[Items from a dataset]
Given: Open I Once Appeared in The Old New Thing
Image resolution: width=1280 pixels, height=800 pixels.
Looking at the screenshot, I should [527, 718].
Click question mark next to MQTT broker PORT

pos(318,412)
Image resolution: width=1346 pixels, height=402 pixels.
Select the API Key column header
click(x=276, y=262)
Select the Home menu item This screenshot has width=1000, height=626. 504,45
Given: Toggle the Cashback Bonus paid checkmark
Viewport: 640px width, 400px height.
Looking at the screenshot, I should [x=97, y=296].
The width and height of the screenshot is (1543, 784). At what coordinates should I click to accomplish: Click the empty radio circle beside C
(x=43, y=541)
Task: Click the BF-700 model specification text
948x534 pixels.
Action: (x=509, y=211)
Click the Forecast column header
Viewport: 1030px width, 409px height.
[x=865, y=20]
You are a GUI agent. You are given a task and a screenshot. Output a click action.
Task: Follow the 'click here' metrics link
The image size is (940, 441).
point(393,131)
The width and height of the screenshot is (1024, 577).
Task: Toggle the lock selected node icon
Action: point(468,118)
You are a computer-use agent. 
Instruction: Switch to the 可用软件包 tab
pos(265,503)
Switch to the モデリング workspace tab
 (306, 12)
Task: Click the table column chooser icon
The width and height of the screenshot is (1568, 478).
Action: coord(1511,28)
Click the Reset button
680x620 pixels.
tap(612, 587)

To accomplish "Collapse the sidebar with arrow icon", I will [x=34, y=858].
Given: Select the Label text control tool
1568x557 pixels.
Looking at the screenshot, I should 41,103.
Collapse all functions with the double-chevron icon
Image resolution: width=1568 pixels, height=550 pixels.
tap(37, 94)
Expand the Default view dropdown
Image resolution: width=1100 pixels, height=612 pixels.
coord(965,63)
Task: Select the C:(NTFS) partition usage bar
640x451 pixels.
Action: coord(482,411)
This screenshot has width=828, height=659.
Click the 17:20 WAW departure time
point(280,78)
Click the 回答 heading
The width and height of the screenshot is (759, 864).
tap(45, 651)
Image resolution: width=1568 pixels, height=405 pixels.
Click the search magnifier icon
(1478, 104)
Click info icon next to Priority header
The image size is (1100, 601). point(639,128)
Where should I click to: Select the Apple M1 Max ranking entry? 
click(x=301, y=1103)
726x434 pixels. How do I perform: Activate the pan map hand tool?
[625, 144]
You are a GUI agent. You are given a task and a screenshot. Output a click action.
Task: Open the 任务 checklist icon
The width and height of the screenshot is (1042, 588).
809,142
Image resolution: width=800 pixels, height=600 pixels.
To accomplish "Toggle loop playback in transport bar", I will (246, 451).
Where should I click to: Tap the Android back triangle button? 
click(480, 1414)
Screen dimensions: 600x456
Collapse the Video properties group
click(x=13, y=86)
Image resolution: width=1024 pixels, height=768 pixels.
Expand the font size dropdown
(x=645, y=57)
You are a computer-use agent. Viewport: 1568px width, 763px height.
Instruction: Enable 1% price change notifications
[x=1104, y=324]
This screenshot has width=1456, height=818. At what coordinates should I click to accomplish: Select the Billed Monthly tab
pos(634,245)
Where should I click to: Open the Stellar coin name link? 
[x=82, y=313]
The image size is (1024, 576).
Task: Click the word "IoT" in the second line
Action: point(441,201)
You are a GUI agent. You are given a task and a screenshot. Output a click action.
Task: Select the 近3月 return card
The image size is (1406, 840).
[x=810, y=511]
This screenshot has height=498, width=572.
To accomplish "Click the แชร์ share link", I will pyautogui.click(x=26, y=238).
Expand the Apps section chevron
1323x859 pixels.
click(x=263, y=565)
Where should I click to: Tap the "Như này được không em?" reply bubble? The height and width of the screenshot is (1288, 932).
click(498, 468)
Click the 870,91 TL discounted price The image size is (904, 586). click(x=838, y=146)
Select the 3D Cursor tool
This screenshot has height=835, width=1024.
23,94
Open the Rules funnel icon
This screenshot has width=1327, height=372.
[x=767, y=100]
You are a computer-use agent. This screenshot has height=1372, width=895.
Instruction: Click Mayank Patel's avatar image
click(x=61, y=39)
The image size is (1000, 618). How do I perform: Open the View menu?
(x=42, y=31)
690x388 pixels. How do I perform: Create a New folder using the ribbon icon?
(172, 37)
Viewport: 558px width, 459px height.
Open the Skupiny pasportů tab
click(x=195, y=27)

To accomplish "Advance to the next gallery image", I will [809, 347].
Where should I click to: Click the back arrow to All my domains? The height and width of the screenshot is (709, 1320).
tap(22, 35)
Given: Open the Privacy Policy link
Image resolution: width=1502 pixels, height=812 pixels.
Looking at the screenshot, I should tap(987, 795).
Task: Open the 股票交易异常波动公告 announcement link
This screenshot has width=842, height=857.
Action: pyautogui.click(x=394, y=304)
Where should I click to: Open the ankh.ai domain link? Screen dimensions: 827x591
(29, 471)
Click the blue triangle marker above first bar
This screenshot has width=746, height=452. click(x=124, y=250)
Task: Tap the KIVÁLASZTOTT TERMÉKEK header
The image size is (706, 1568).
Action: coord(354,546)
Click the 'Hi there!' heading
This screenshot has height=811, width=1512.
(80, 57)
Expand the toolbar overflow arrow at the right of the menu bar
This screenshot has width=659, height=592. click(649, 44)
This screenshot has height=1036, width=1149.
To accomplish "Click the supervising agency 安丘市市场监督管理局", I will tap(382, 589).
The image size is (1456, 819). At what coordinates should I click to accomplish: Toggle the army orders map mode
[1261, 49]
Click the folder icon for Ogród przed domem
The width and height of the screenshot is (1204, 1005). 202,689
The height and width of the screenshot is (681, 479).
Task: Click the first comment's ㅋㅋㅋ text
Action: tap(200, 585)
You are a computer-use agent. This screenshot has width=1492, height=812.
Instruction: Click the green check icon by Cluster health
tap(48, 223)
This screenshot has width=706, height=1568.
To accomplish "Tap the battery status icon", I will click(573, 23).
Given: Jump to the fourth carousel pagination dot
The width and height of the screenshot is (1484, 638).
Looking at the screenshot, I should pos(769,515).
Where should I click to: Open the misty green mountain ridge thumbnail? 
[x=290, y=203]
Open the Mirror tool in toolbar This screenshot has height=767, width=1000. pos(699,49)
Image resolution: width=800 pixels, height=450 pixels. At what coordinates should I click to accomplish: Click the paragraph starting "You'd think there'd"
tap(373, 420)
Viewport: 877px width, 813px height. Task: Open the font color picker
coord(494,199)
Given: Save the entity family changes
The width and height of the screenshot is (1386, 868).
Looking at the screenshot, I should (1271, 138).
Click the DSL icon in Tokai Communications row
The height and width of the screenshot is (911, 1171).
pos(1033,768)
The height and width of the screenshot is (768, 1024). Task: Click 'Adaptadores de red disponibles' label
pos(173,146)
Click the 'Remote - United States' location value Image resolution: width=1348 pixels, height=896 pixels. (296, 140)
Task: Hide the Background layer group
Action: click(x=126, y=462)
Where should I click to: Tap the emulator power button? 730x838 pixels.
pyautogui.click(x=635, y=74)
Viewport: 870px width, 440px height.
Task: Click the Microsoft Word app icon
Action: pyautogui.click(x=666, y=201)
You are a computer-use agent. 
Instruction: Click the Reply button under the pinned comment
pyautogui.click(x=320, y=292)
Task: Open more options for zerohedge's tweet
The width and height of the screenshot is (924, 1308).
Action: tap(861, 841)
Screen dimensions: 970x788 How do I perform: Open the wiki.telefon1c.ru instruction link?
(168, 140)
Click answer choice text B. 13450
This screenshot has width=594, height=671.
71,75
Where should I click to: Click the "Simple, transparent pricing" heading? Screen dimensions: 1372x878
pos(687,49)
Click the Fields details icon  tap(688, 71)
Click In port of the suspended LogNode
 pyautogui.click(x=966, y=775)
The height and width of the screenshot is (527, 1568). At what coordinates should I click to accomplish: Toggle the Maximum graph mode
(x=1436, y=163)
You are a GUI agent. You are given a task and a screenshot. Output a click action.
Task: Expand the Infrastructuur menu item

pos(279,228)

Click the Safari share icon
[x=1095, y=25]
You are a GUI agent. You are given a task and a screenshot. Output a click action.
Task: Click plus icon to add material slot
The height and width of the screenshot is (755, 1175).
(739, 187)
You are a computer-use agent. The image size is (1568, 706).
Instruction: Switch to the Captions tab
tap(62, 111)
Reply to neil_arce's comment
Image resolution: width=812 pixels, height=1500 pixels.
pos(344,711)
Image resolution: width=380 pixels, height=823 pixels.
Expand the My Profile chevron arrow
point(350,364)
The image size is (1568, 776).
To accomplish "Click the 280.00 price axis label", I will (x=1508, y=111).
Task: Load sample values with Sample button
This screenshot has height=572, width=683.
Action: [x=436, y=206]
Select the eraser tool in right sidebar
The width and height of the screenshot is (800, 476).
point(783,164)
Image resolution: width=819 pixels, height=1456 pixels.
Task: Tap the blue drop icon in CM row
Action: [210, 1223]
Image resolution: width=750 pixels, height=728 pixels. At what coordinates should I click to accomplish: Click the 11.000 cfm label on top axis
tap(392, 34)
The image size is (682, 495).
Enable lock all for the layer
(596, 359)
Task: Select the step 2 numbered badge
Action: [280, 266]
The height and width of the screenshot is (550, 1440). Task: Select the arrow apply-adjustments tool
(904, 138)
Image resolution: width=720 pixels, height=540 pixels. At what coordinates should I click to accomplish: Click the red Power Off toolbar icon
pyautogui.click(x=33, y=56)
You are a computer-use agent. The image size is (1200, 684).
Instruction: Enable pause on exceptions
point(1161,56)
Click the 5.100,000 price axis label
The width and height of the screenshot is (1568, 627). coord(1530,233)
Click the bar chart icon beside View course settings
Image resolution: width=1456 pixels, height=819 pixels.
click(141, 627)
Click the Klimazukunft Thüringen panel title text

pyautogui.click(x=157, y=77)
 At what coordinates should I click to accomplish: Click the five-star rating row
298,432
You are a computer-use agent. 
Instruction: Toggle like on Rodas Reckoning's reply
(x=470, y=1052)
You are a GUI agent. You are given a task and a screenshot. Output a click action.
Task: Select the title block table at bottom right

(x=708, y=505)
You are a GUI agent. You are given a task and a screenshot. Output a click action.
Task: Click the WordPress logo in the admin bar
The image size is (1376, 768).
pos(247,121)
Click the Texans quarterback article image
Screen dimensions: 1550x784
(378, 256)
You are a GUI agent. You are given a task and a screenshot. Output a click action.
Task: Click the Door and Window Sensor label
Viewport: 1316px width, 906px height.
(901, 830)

• **What to do**:
In the entries above, find the line holding "The image size is (682, 495)." and the line holding "Task: Click the WordPress"; print both of them and every line between, exactly, and nothing else.

• **Solution for this task**:
The image size is (682, 495).
Enable lock all for the layer
(596, 359)
Task: Select the step 2 numbered badge
Action: [280, 266]
The height and width of the screenshot is (550, 1440). Task: Select the arrow apply-adjustments tool
(904, 138)
Image resolution: width=720 pixels, height=540 pixels. At what coordinates should I click to accomplish: Click the red Power Off toolbar icon
pyautogui.click(x=33, y=56)
You are a computer-use agent. The image size is (1200, 684).
Instruction: Enable pause on exceptions
point(1161,56)
Click the 5.100,000 price axis label
The width and height of the screenshot is (1568, 627). coord(1530,233)
Click the bar chart icon beside View course settings
Image resolution: width=1456 pixels, height=819 pixels.
click(141, 627)
Click the Klimazukunft Thüringen panel title text

pyautogui.click(x=157, y=77)
 At what coordinates should I click to accomplish: Click the five-star rating row
298,432
You are a computer-use agent. 
Instruction: Toggle like on Rodas Reckoning's reply
(x=470, y=1052)
You are a GUI agent. You are given a task and a screenshot. Output a click action.
Task: Select the title block table at bottom right

(x=708, y=505)
You are a GUI agent. You are given a task and a screenshot. Output a click action.
Task: Click the WordPress logo in the admin bar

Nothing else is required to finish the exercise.